Diving into the third item in this list of things that can be done to improve compiler performance, I’d like to discuss improving the efficiency of the getOperand
calls.
For background, Operation
is currently defined like this:
class alignas(8) Operation final
: public llvm::ilist_node_with_parent<Operation, Block>,
private llvm::TrailingObjects<Operation, BlockOperand, Region,
detail::OperandStorage>
The operands of an operation are stored as a consecutive array of OpOperand
values, which are allocated as part of the aptly named OperandStorage
object. The consequence of this is that very common calls like op->getOperand(0)
or op.lhs()
has to load the # block operands, # regions, and do a bunch of math to get the OpOperand
and the Value’s in question. It may also surprise you that things like: Value lhs = thing.lhs(), rhs = thing.rhs();
does all this arithmetic twice: it can’t be CSEd because it is large and out-of-line.
It is inherent to the design of Operation that some thing will need this arithmetic, but BlockOperand and Regions are much less common and commonly accessed than operands, so I’d like to see operands come first.

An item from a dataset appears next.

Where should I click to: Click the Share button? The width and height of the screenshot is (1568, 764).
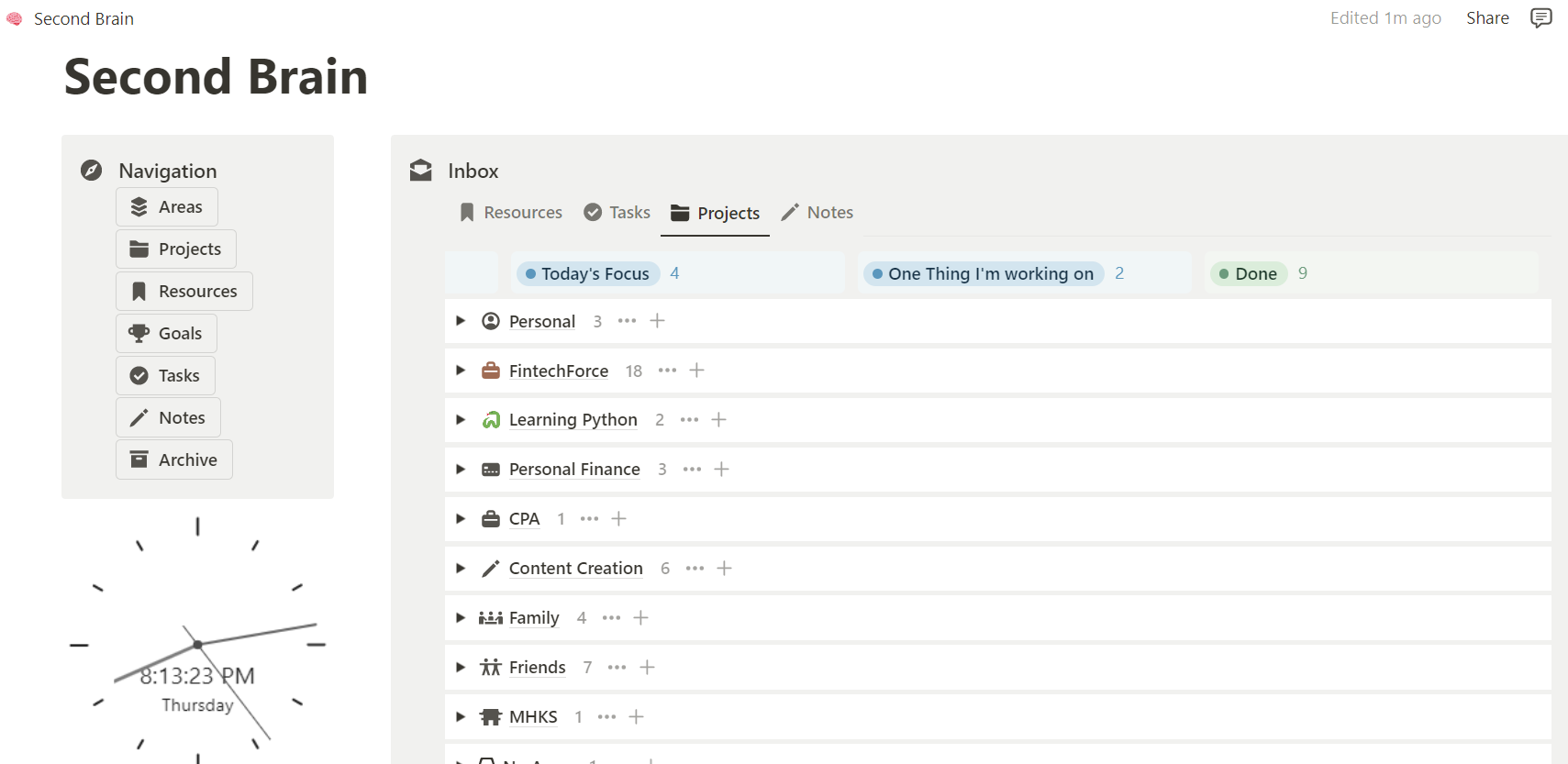1487,18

The challenge with this is that detail::OperandStorage
itself has trailing objects:
/// This class handles the management of operation operands. Operands are
/// stored either in a trailing array, or a dynamically resizable vector.
class OperandStorage final
: private llvm::TrailingObjects<OperandStorage, OpOperand> {
...
/// The current representation of the storage. This is either a
/// InlineOperandStorage, or a pointer to a InlineOperandStorage.
union {
TrailingOperandStorage inlineStorage;
llvm::PointerIntPair<TrailingOperandStorage *, 1, bool,
StoragePointerLikeTypeTraits>
dynamicStorage;
};
I think that can be addressed by refactoring this to flatten the operand list into Operation
itself, something akin to:
class alignas(8) Operation final
: public llvm::ilist_node_with_parent<Operation, Block>,
private llvm::TrailingObjects<Operation, OpOperand, BlockOperand, Region>
And then give Operation
a pointer to OpOperand for the out-of-line case, and have separate “number of inline operands” vs “number of operands” integers. Does this seem like a sensible approach to this?
-Chris